The Atlanta Braves also make a bit of sense in a potential deal for Domingo Santana after the recent injury dealt to OF Nick Markakis. Even without the injury, Markakis has been a shell of what he was in 2018 when he was named to his first All-Star Game.
At this stage it appears the Braves will employ a combination of Austin Riley-Ender Inciarte-Ronald Acuña Jr. in their outfield. While that certainly isn’t the worst trio, it lacks depth. Riley in particular has struggled as of late and could certainly be viewed as both an offensive liability and especially a defensive liability come October.
Mariners Receive: RHP Bryse Wilson
The Atlanta Braves are absolutely swimming in pitching talent as Wilson represents one of many rotation options the Braves will have down the line. Frankly, they have so much talent on the cusp of reaching big league ball, several of their prospects will almost have to be used as trade pieces moving forward.

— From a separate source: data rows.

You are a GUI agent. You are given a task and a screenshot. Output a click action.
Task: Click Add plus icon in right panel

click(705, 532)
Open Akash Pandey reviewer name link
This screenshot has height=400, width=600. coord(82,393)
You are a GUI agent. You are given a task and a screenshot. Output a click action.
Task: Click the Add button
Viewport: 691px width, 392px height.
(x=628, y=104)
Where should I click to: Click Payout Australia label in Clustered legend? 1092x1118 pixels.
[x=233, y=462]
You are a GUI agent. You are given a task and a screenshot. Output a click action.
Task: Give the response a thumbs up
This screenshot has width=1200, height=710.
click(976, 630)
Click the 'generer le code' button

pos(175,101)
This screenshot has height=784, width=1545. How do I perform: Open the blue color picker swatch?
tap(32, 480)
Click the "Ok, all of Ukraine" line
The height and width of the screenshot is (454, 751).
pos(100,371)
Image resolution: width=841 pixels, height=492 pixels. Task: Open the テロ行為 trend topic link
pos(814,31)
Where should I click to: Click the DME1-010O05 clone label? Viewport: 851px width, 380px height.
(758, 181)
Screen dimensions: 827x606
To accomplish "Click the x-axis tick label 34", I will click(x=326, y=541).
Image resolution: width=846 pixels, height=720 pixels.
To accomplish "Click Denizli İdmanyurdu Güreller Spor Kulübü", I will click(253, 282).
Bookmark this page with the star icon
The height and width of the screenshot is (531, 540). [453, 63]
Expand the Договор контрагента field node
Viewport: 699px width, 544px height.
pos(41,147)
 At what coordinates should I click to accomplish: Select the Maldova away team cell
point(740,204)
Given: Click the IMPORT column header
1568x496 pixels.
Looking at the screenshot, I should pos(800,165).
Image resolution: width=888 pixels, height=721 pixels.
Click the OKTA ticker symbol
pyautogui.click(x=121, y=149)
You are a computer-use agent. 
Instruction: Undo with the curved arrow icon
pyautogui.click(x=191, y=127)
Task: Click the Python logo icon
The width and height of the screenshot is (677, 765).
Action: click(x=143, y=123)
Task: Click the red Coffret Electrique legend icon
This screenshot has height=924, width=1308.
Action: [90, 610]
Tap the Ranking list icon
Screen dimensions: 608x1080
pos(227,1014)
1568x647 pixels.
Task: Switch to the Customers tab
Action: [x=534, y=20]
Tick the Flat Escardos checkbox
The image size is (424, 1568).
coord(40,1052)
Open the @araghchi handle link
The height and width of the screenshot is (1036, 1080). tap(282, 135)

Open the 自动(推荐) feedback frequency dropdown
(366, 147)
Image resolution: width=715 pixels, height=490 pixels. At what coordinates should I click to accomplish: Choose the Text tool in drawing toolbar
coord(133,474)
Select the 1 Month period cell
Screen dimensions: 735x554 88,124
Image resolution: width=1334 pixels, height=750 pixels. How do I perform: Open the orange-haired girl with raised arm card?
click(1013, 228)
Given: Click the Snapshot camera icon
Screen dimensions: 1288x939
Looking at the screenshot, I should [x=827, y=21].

Wilson has already received a cup of coffee in 2018 and briefly in 2019 with the Braves. He was a fringe-Top 100 guy entering 2018, and that status really hasn’t changed. His 3.98 ERA and 1.25 WHIP at AAA Gwinnett this season shows he’s more than capable of getting batters out at a consistent level, but the results at the major league level, albeit only 25 innings, leave something to be desired. He’s had particular trouble with free passes in Atlanta, something not represented in his minor league track record. An ERA of 6.66 and a WHIP of 1.71 almost certainly aren’t representative of the pitcher Wilson is, or will become.
Just 21-years-old, Wilson has plenty of time to continue to grow and mature into a mid-rotation starter for Seattle.
While the Rockies and Giants also would be considered potential landing spots for Santana, their spacious outfields and lack of a DH spot make it hard to fathom. If either of these teams end up being the only bidder for Santana’s services, it’s possible he’s shipped to the NL West, but I just don’t see it happening.
Further muddying the waters, San Francisco has one of the more depleted farm systems in baseball and would be pretty reluctant to deal from it, considering the shortcomings Santana possesses for Oracle Park.
The Rockies also lack pitching depth in their thin farm system. It’s certainly possible Dipoto could target someone like SS/3B Ryan Vilade and a lower level SP prospect from Colorado, but the chances are slim.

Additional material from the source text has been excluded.